What is needed here is every entry, retyped exactly.
**** Records for this task ****
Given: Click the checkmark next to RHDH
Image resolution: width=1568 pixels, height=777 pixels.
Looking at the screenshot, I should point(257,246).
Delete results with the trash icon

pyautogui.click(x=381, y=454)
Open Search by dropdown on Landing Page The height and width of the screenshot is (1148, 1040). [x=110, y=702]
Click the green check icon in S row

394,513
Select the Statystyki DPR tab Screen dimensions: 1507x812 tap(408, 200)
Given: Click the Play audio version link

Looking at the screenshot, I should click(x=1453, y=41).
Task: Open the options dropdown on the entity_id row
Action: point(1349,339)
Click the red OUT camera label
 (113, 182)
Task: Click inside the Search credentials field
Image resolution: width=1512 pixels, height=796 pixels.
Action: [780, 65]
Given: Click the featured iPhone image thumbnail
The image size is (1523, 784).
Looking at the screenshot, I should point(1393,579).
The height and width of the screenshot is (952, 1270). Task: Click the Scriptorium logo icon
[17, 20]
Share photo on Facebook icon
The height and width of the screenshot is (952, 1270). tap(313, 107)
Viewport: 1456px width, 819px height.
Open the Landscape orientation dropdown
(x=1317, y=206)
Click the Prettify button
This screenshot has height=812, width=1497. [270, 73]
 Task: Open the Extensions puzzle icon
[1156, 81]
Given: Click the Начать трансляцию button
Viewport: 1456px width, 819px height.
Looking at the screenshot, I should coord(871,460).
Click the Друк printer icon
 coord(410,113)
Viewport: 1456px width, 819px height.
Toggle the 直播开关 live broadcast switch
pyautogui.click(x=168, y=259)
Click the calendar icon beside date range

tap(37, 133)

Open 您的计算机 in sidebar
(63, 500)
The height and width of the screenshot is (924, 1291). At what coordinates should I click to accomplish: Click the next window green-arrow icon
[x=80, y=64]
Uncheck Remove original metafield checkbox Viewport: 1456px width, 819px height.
****
Solution for this problem:
Given: Click the checkmark next to RHDH
Image resolution: width=1568 pixels, height=777 pixels.
Looking at the screenshot, I should point(257,246).
Delete results with the trash icon

pyautogui.click(x=381, y=454)
Open Search by dropdown on Landing Page The height and width of the screenshot is (1148, 1040). [x=110, y=702]
Click the green check icon in S row

394,513
Select the Statystyki DPR tab Screen dimensions: 1507x812 tap(408, 200)
Given: Click the Play audio version link

Looking at the screenshot, I should click(x=1453, y=41).
Task: Open the options dropdown on the entity_id row
Action: point(1349,339)
Click the red OUT camera label
 (113, 182)
Task: Click inside the Search credentials field
Image resolution: width=1512 pixels, height=796 pixels.
Action: [780, 65]
Given: Click the featured iPhone image thumbnail
The image size is (1523, 784).
Looking at the screenshot, I should point(1393,579).
The height and width of the screenshot is (952, 1270). Task: Click the Scriptorium logo icon
[17, 20]
Share photo on Facebook icon
The height and width of the screenshot is (952, 1270). tap(313, 107)
Viewport: 1456px width, 819px height.
Open the Landscape orientation dropdown
(x=1317, y=206)
Click the Prettify button
This screenshot has height=812, width=1497. [270, 73]
 Task: Open the Extensions puzzle icon
[1156, 81]
Given: Click the Начать трансляцию button
Viewport: 1456px width, 819px height.
Looking at the screenshot, I should coord(871,460).
Click the Друк printer icon
 coord(410,113)
Viewport: 1456px width, 819px height.
Toggle the 直播开关 live broadcast switch
pyautogui.click(x=168, y=259)
Click the calendar icon beside date range

tap(37, 133)

Open 您的计算机 in sidebar
(63, 500)
The height and width of the screenshot is (924, 1291). At what coordinates should I click to accomplish: Click the next window green-arrow icon
[x=80, y=64]
Uncheck Remove original metafield checkbox Viewport: 1456px width, 819px height.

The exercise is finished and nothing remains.